To clarify further, flash attention is explicitly targeting a compute engine with separate MMA and "scalar" vector execution units that allow post-processing the MMA outputs without involving memory bandwidth (though arithmetic intensity, especially relative between the MMA and the "scalar" instructions, is of concern), with a substantial amount of manually-managed L1D$ to use as sub-matrix accumulator, and a linear-in-context-length amount of "VRAM" that requires sensible arithmetic intensity to avoid being a bandwidth bottleneck (iirc in the hundreds when counting the scalar multiplies hiding in the MMA instructions).

This v3 with async might for once be so tied to Hopper that it's not trivially portable to another platform that has the mentioned hardware blocks (AFAIK every AMD GCN card that can do compute shaders would qualify, though they do lack a specialized MMA unit).

Clarifying:

Given the question: "How much is the flash attention algorithm tied to the hardware?"

The answer is 0.

ex. you can find generic flash attention recently added in llama.cpp and ONNX (MS needed it for Phi-3, needed for Recall).
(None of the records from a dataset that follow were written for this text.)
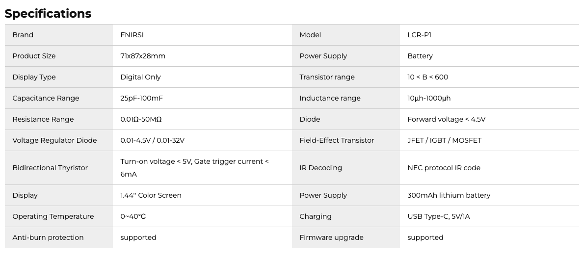Click the 25pF-100mF capacitance value

click(141, 98)
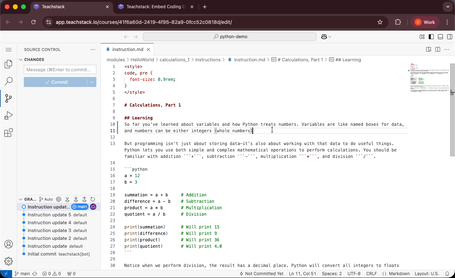This screenshot has width=455, height=278.
Task: Open the Run and Debug view
Action: [x=9, y=115]
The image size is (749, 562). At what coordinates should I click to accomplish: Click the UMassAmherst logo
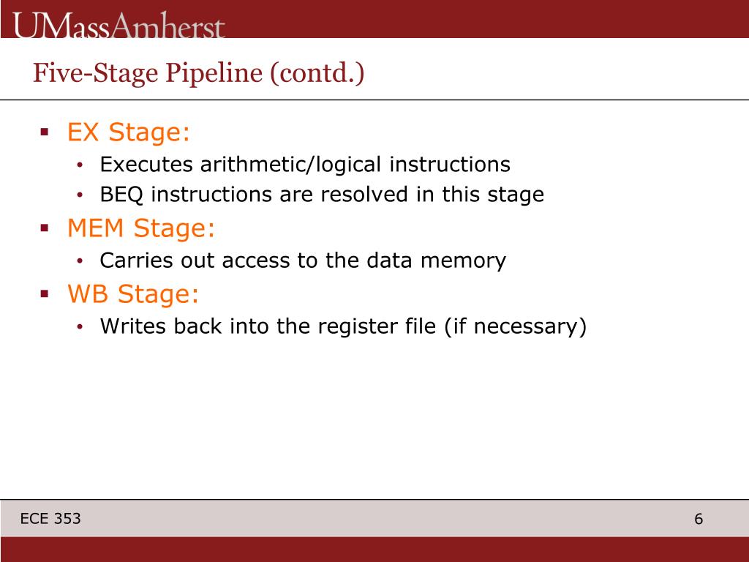tap(118, 26)
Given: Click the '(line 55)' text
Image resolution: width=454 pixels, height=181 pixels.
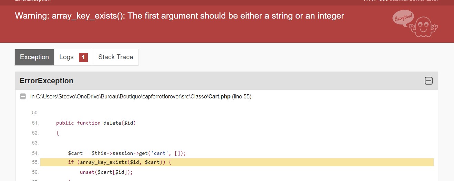Looking at the screenshot, I should click(x=242, y=97).
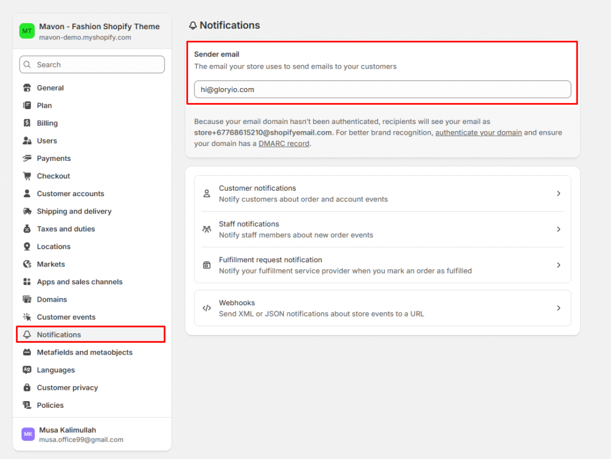Go to Domains settings page
The image size is (611, 459).
point(52,299)
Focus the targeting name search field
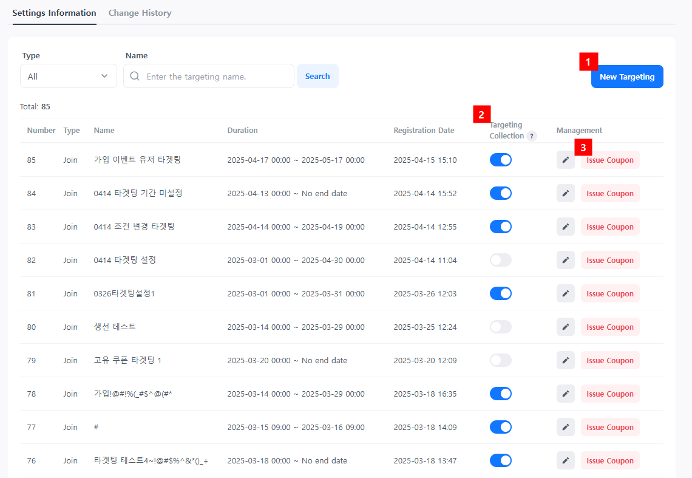The height and width of the screenshot is (478, 692). [215, 77]
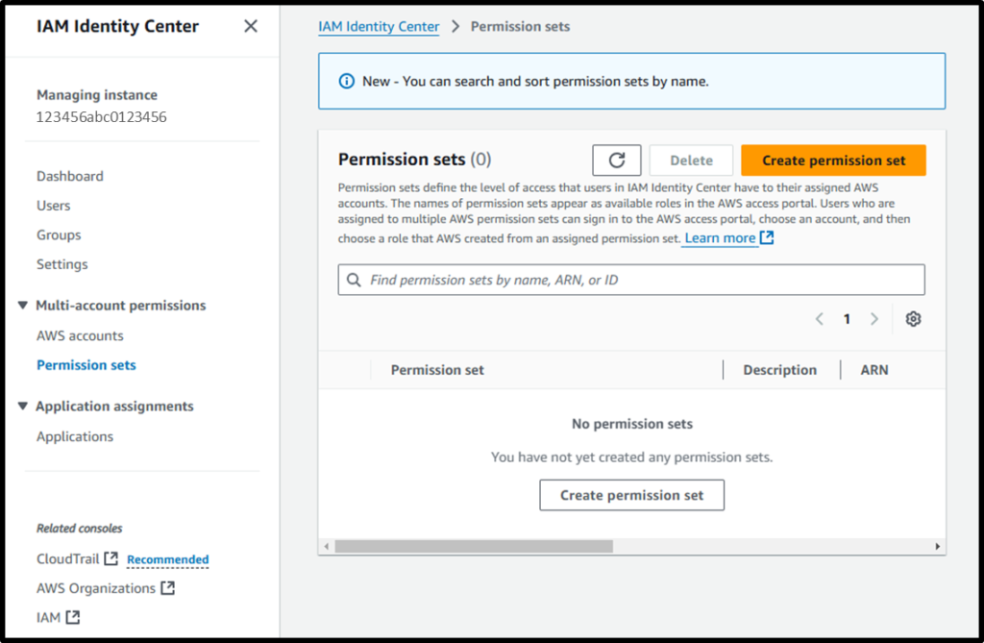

On the side, novelty, I have no direct knowledge on, IMHO, asking that question would devolve the way novelty arguments do in any field: there's always someone else who can claim they did 80% of $X via $X-1, therefore, $X is by and large not novel. Ad infinitum.

I think the right analogy for FA is high-quality cache-aware BLAS kernel implementations. The algorithm(s) is (are) clever and (as you note) completely independent of hardware. However, a hardware-naive implementation is approximately worthless. Most of the value of MKL, or Accelerate, or FA is in the careful matching of the parameters and implementation of the algorithm to the capabilities of hardware it's going run on.

I definitely don't mean to take away from Tri/FA by mentioning novelty - I'm just repeating from paper, which refers back to algebraic aggregates[0] in its discussion of their tiled softmax.

[0]: https://web.stanford.edu/class/cs345d-01/rl/olap.pdf

> However, a hardware-naive implementation is approximately worthless.

This isn’t true when there is one vendor that’s 90% of the market and 2 maybe 3 generations of hardware to consider. Support A100, H100 and you are supporting most of the current market.

Supporting A100 and H100 is the opposite of being hardware naive, though.